A couple weeks ago, 33 House Republicans gave a major boost to the Air Line Pilots Association (ALPA) union, when they wrote to Transportation Secretary Anthony Foxx urging him to deny Norwegian Air International a permit to offer low-cost flights from the United States to Europe. Even though European regulators granted the airline a similar operating permit there, the airline pilots’ union has been waging a multi-million dollar media campaign against Norwegian Air’s application to the Federal Aviation Administration to expand U.S. operations.
Unions on both sides of the Atlantic have alleged bogus labor violations by Norwegian Air —accusations which the chief regulator at the Irish Aviation Authority dismissed as “rubbish.” The Department of Transportation now faces a clear choice—side with American travelers by approving Norwegian Air’s application or cave in to politically connected special interests that stoop to xenophobic pandering.
The union’s advertising campaign is as ugly as it is disingenuous. One ad in The Washington Post asks, “Can we really trust a foreign airline with a convoluted business scheme that threatens the U.S. airline industry and its employees?” And the rhetoric doesn’t end there. Other ads denounce NAI for domiciling in Ireland, while hiring pilots from Singapore and flight crews from Thailand. The horror!
What has made the Air Line Pilots Association go unhinged? Apparently, the union feels threatened by Norwegian Air’s low-cost business model, which allows it to offer lower fares than its U.S. competitors—as low as $150 each way between the United States and Europe. Norwegian Air’s spokesman Lasse Sandaker-Nielsen responded to the union’s claims, saying, “ALPA is running a big campaign, spending a lot of money to make slanderous allegations about a small Norwegian company. Consumers love us; I guess that is what they are afraid of.”
A more competitive air travel market would benefit American travelers through lower prices. And that’s precisely what the Air Line Pilots Association fears. The union claims to support American workers and consumers. In reality, it supports a group of highly paid members operating in a highly regulated market. Air Line Pilots Association represents over 50,000 high-paid U.S. and Canadian pilots, with the U.S. pilots earning a median wage of nearly $130,000 plus benefits.
But back to the 33 Republicans who have joined the union’s anti-consumer crusade. The most disturbing aspect of this episode is how relatively little it can cost to campaign for protectionist policies.

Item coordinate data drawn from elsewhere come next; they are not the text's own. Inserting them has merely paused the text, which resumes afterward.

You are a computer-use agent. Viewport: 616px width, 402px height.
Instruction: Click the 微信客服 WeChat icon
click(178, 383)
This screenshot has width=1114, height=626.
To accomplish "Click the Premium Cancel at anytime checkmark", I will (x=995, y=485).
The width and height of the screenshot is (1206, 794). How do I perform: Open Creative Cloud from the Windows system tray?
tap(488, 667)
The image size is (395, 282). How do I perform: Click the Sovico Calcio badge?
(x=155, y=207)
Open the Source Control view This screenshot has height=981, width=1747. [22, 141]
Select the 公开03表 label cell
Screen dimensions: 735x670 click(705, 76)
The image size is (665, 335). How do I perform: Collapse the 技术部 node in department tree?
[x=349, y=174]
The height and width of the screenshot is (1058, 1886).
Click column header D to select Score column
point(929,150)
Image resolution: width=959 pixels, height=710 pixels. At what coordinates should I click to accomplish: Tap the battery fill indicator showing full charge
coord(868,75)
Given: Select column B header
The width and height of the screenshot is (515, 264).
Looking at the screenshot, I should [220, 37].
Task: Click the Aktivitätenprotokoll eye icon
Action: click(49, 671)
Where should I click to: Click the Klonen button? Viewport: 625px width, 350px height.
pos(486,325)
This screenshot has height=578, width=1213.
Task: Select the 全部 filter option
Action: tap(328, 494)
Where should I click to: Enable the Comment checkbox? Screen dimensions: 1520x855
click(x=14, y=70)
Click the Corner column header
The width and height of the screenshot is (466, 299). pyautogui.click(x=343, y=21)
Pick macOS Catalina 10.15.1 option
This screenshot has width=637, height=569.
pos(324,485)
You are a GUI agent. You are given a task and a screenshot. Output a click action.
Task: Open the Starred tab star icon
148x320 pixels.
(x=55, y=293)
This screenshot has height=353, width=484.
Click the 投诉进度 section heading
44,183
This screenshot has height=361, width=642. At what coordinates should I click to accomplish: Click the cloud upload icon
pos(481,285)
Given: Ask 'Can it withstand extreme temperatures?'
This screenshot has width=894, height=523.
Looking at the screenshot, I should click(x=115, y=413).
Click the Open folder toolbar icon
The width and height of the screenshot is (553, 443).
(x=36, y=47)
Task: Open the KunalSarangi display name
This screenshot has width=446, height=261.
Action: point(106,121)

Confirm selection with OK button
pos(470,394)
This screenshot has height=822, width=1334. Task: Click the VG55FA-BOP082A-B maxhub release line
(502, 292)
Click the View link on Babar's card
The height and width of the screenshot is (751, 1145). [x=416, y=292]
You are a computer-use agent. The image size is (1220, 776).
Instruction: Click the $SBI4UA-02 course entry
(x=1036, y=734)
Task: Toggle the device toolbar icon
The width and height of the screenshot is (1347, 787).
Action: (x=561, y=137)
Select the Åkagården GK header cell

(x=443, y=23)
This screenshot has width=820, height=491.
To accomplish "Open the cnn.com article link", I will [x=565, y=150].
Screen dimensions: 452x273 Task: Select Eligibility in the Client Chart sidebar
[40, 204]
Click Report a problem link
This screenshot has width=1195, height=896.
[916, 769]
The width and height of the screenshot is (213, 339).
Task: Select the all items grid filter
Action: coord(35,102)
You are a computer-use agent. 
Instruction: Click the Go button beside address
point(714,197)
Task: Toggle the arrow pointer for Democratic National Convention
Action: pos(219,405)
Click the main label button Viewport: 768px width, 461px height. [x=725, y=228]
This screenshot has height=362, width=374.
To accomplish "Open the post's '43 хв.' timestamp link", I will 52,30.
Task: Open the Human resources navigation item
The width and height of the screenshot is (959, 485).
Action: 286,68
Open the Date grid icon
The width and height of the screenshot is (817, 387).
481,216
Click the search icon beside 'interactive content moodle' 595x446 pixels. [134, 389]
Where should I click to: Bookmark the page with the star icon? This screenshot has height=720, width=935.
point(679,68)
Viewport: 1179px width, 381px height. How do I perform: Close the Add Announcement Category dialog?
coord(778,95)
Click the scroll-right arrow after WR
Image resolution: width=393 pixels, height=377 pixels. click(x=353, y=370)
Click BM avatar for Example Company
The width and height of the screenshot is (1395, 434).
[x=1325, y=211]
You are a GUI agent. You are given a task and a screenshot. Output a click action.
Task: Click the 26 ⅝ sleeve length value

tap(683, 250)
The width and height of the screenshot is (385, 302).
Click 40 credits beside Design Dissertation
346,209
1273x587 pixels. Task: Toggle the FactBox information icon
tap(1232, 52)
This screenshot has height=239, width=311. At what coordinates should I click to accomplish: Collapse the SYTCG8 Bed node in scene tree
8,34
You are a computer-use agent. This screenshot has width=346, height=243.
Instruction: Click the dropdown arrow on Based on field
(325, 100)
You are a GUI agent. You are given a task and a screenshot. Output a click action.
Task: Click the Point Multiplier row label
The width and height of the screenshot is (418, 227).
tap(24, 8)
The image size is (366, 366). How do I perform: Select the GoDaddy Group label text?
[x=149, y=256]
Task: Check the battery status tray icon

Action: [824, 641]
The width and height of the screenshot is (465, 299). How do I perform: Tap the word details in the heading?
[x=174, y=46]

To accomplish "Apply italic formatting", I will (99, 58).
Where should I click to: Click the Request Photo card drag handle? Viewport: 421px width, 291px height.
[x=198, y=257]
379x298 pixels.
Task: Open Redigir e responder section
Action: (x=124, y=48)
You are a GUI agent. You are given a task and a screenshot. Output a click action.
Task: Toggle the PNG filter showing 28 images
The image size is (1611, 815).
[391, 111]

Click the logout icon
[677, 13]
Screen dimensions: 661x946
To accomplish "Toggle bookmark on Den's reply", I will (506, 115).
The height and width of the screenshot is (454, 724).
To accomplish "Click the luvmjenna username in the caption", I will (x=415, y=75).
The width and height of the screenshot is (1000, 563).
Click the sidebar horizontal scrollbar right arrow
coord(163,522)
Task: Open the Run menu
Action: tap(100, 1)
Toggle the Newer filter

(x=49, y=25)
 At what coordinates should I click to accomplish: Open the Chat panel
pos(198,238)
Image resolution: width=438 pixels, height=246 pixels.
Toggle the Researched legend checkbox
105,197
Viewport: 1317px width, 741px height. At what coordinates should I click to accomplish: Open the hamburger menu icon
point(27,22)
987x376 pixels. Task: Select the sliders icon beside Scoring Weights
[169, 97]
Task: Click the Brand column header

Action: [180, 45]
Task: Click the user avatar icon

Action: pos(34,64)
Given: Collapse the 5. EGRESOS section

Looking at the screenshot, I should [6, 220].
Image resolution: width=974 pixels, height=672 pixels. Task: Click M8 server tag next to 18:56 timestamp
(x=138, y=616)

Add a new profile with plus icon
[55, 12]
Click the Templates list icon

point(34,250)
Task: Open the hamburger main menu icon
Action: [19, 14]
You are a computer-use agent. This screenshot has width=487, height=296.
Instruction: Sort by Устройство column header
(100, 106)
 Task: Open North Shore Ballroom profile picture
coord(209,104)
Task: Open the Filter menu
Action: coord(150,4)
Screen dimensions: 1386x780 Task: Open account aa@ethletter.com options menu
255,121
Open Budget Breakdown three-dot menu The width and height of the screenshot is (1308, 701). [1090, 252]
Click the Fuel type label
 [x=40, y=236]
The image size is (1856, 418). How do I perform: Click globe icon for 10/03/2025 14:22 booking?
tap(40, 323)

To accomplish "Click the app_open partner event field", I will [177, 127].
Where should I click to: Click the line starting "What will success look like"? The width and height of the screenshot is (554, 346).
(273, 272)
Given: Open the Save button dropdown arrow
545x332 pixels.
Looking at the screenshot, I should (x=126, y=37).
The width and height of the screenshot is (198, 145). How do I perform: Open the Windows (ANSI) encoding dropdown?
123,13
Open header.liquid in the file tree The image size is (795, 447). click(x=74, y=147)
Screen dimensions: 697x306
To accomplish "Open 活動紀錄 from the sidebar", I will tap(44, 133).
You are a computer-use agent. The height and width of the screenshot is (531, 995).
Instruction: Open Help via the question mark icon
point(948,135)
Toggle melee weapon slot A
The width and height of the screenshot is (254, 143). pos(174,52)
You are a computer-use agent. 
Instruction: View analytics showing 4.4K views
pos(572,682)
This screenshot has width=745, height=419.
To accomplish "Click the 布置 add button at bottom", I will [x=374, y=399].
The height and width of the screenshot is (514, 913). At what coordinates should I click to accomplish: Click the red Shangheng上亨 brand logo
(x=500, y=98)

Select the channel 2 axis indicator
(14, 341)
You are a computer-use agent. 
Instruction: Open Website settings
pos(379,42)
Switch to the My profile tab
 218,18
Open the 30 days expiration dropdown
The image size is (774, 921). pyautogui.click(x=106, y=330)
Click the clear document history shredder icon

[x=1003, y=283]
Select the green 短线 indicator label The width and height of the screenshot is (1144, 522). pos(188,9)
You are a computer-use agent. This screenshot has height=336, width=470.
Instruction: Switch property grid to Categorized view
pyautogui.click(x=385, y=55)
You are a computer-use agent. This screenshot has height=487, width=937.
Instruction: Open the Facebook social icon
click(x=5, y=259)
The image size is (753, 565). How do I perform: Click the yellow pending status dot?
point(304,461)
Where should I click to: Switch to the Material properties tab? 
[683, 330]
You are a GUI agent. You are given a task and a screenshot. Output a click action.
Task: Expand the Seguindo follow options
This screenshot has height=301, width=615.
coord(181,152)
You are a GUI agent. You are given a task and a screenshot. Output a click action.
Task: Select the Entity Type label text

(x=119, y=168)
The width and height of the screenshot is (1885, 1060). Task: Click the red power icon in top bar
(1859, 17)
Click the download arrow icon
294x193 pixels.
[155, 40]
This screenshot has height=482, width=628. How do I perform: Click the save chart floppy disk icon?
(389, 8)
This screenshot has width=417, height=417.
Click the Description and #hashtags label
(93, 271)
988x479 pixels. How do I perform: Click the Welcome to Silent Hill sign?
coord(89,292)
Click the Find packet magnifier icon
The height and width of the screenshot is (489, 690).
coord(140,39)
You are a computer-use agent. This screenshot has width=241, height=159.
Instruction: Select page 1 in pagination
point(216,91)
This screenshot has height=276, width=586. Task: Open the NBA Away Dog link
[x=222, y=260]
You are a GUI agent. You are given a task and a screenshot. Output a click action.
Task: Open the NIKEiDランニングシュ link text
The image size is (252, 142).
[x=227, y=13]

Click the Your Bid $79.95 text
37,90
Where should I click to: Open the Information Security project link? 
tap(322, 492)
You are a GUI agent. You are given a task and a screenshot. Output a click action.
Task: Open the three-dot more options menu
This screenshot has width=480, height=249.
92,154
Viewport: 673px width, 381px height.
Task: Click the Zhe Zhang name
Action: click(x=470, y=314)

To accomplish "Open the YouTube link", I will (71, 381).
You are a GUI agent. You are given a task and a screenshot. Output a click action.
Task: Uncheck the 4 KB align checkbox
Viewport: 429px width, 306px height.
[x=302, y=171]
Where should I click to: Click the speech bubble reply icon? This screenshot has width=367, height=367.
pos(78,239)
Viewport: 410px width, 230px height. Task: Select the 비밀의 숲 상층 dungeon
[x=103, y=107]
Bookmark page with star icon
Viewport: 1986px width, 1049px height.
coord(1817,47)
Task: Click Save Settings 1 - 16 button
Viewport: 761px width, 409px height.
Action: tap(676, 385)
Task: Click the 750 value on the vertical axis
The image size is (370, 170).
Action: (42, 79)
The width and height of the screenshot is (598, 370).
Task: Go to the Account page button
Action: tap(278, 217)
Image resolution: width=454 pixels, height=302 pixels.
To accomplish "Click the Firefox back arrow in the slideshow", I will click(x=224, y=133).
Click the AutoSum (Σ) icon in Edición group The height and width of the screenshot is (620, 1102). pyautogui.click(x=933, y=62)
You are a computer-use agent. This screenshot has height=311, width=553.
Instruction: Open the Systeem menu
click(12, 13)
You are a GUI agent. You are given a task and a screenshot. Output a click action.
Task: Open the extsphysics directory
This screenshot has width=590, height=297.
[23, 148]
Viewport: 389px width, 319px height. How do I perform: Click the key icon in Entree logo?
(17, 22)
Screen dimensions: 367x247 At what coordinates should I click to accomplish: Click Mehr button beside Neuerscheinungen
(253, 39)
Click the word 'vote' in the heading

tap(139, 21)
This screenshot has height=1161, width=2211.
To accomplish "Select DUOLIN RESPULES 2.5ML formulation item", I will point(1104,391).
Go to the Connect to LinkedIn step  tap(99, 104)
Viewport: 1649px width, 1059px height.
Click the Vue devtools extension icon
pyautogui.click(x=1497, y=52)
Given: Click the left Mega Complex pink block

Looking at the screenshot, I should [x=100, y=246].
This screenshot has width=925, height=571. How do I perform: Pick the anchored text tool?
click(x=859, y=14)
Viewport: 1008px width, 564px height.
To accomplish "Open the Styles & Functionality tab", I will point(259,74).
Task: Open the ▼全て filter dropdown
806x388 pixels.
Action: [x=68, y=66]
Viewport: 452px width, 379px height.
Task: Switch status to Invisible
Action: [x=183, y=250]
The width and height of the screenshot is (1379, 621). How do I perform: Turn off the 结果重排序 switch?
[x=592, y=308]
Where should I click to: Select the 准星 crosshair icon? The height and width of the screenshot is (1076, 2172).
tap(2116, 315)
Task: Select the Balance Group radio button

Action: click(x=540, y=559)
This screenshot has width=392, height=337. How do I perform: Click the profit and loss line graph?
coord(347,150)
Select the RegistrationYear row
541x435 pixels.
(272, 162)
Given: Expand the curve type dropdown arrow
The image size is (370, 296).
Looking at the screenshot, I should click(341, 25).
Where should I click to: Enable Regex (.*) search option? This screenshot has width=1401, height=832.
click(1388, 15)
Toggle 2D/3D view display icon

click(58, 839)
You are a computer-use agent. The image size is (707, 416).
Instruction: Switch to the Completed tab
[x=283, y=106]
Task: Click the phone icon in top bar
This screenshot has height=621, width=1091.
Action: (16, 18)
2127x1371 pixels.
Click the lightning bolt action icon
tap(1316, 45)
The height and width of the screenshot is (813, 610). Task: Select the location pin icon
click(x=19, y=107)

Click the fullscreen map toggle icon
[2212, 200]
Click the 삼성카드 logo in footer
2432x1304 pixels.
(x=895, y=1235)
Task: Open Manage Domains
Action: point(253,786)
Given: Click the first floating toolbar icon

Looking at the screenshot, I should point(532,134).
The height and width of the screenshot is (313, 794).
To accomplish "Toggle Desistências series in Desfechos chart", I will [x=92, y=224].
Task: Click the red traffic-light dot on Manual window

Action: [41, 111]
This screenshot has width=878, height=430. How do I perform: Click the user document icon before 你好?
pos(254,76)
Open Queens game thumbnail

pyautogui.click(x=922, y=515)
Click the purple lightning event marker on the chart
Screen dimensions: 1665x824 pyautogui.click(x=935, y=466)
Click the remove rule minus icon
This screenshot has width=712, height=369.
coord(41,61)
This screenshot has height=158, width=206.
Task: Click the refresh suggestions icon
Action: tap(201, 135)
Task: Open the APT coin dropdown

The leader of the Republican support for the Air Line Pilots Association, Rep. Chris Collins (R-N.Y.), recently received $7,000 from ALPA and United Transportation Union (UTU) PACs, both of which represent airline workers. Of the other 32 Republicans, 26 have received ALPA and UTU PAC contributions totaling $203,000 in the 2014 election cycle as of May 19, according to the Federal Election Commission.
The GOP is in the midst of a branding crisis after its crushing defeat in 2012. Reforming to advocate for entrepreneurs and free markets—and fight crony capitalism and corporate welfare—will be critical to the party’s survival. Some, like Sen. Rand Paul (R-Ky.) and Rep. Justin Amash (R-Mich.) understand the importance of this. Unfortunately, however, the GOP has too many of what conservative activist Grover Norquist calls “rat heads in a Coke bottle”—opportunistic politicians who tarnish the whole party with their unprincipled actions.
If Republicans want to remain relevant, they must differentiate themselves from the crony capitalism and government favoritism that led to the GOP debacles of 2006, 2008, and 2012. Sadly, not enough seem to be heeding that lesson. With House Majority Leader Eric Cantor’s (R-Va.) stunning primary loss to an opponent who ran on an anti-cronyism platform, maybe more Republicans will honor their stated principles. The Senate minibus is the first test.